As mentioned above, WordPress Website themes tend to have lots of elements such as animations, sliders, etc. All these elements come with a bulk load of CSS files and Java Script’s, which some pages on your website do not require but loads in the background anyways making the website slow.

The only solution here is to unload these CSS files and JavaScript files one by one from the pages you don’t need them to load.

Inspirenix Web design, a leading web design company in Sri Lanka, recommends contacting your developer or hiring a developer to do this if you have no technical knowledge as there is a chance that you might unload a wrong file and make the whole website not function properly.

5. Not using A CDN (Content Delivery Network)

Your website is usually hosted in a single location server, this will arise the problem of slow content loading speed for visitors that are far from the hosting server as for the distance the content has to travel when requested.

The solution for this is a CDN. A CDN is a content delivery system that allows a copy of your website content to be stored in multiple server locations around the world and server it to the user from the server location nearest to the user making the content load faster on your website.

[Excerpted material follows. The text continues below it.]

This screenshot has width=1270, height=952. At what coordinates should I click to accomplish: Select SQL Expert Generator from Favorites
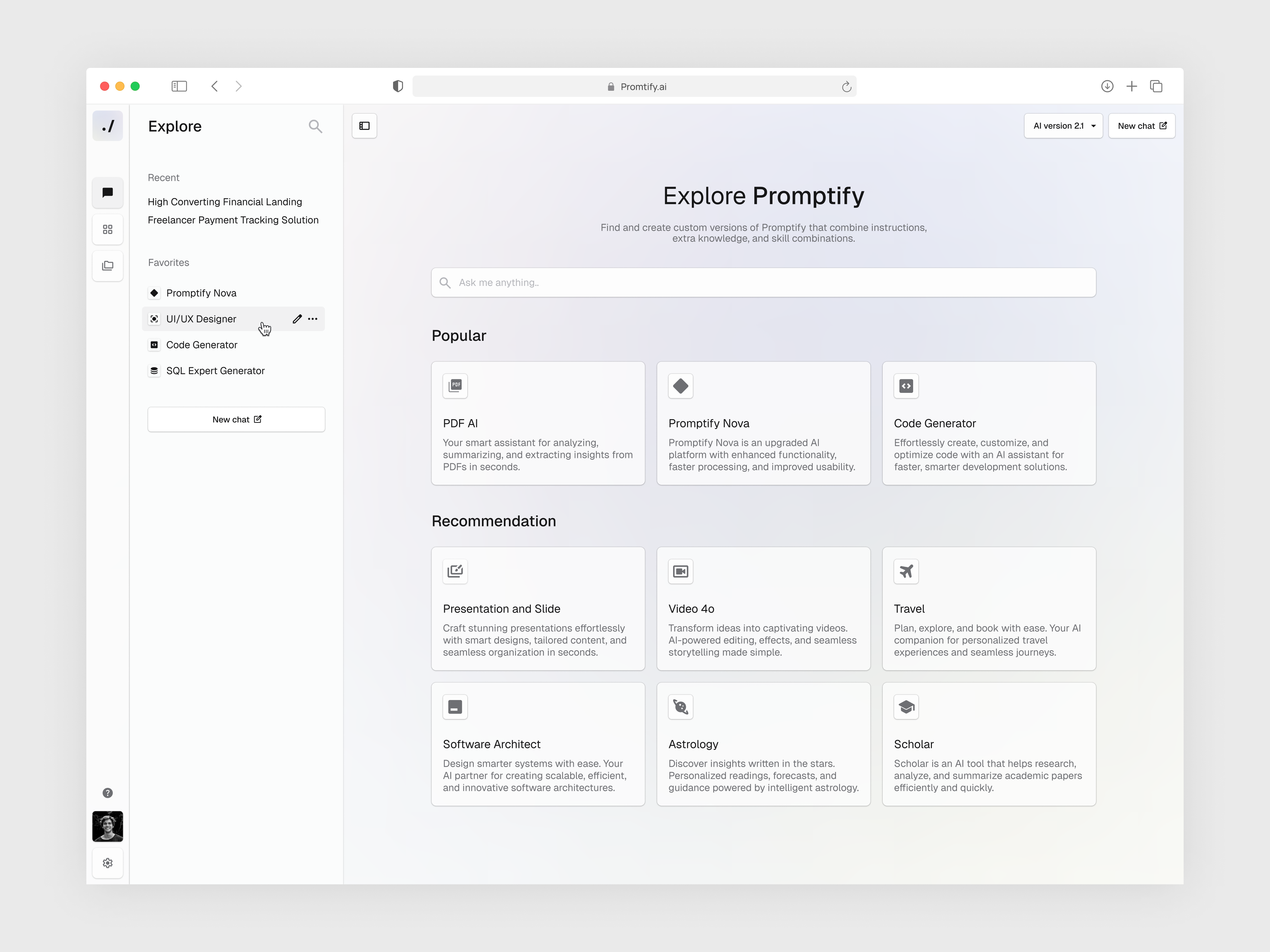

For example, if your website is hosted in a Singapore server, and a visitor accesses your website from Australia, the content would have to transfer a long way from Singapore to Australia.

But when using a CDN, your content copy will be stored on a server in Australia as well as the rest of the world making the distance of data transfer shorter and making your content load faster. It’s highly recommended to configure CDN in such a way that entire page content including HTML and CSS will be cached (not only heavy files like images and videos). To achieve it you should properly configure Page Rules. Consider hiring professional WordPress developers to configure CDN properly.

6. Not Deleting Unused Plugins

WordPress is a web platform that depends heavily on plugins. While installing and testing out plugins, most WordPress websites are flooded with unused plugins which take up valuable space and send out requests that could save a lot of server resources.

You must be thinking, all I have to do is deactivate all the unused plugins, right? This is a very common mistake I see most website owners do.

Only deactivating your plugins will not do the trick, you have to completely delete them from your plugin library as well. This will remove all the backend scripts and clear the internal cache of the website for those plugins freeing up more space on your website and server.

Conclusion

Improving your website speed has serval benefits such as lower bounce rate and higher search engine rankings. Now that you know how to optimize your WordPress website, you will definitely be able to leverage those benefits as well.

Also, remember to always keep track of your website performance score so that you know that your optimizations efforts are paying off.